In step 33, 5 μl of the RNA is primed for reverse transcription by adding 0.5 μl dNTPs (10 mM) and 1 μl random hexamer reverse transcription primer 20 μM (for sequence see Supplementary Note section Materials) and (step 34) hybridizing it by incubation at 65 °C for 5 min followed by direct cool down on ice. In step 35, reverse transcription is performed by further addition of 2 μl first strand buffer (part of Invitrogen, 18064014), 1 μl DTT 0.1 M (Invitrogen, 15846582), 0.5 μl RNAseOUT (Invitrogen, LS10777019) and 0.5 μl SuperscriptII (Invitrogen, 18064014) and (step 36) incubating the mixture at 25 °C for 10 min followed by 1 h at 42 °C. In step 37, single-stranded DNA is purified through incubation with 0.5 μl RNAse A (Thermo Fisher Scientific, EN0531) and (step 38) incubation for 30 min at 37 °C. In step 39, a final PCR amplification to add the Illumina small RNA barcodes and handles is performed by adding 25 μl of NEBNext Ultra II Q5 Master Mix (NEB, M0492L), 11 μl nuclease-free water and 2 μl of RP1 and RPIx primers (10 μM).

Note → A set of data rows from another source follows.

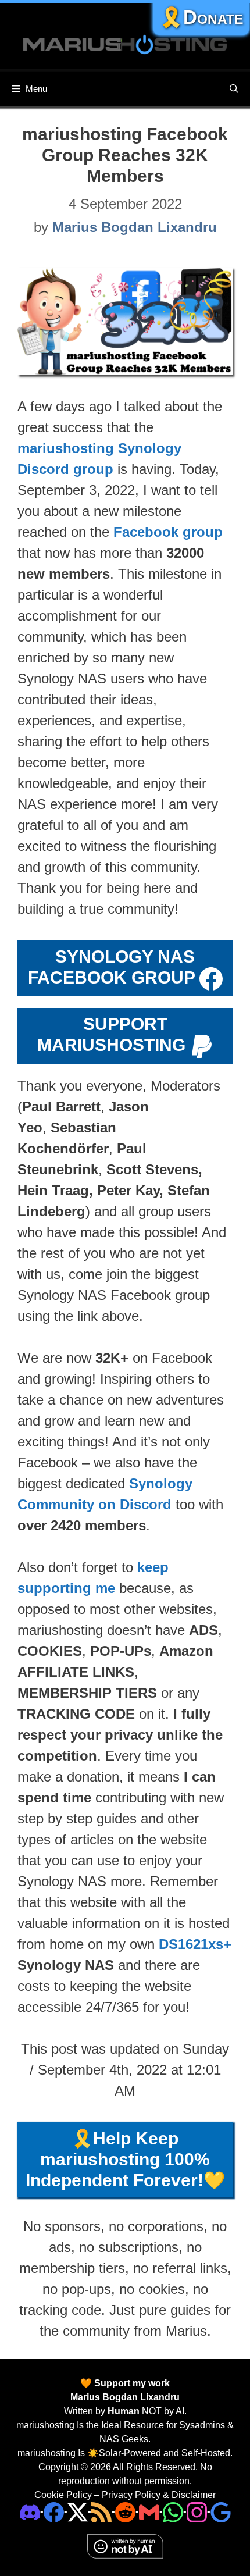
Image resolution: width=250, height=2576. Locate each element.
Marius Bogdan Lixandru (125, 2397)
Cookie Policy (63, 2495)
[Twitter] (77, 2512)
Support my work (131, 2383)
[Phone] (125, 2512)
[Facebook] (54, 2512)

In step 40, PCR is performed with following protocol, activation for 30 s at 98 C, 8–12 cycles (depending on starting material) 10 s at 98 C, 30 s at 60 C, 30 s at 72 °C, final amplification 10 min at 72 °C (step 41) PCR products are cleaned by two consecutive DNA bead clean-ups with a 0.8X bead-to-sample ratio. In step 42, the final product was eluted in 7 μl nuclease-free water, and the abundance and quality of the final library are assessed by QUBIT and bioanalyzer.

pA-MN production

The pA-MN fusion protein was produced following the methods section in ref. 24 (details can be found in Supplementary Note section Materials).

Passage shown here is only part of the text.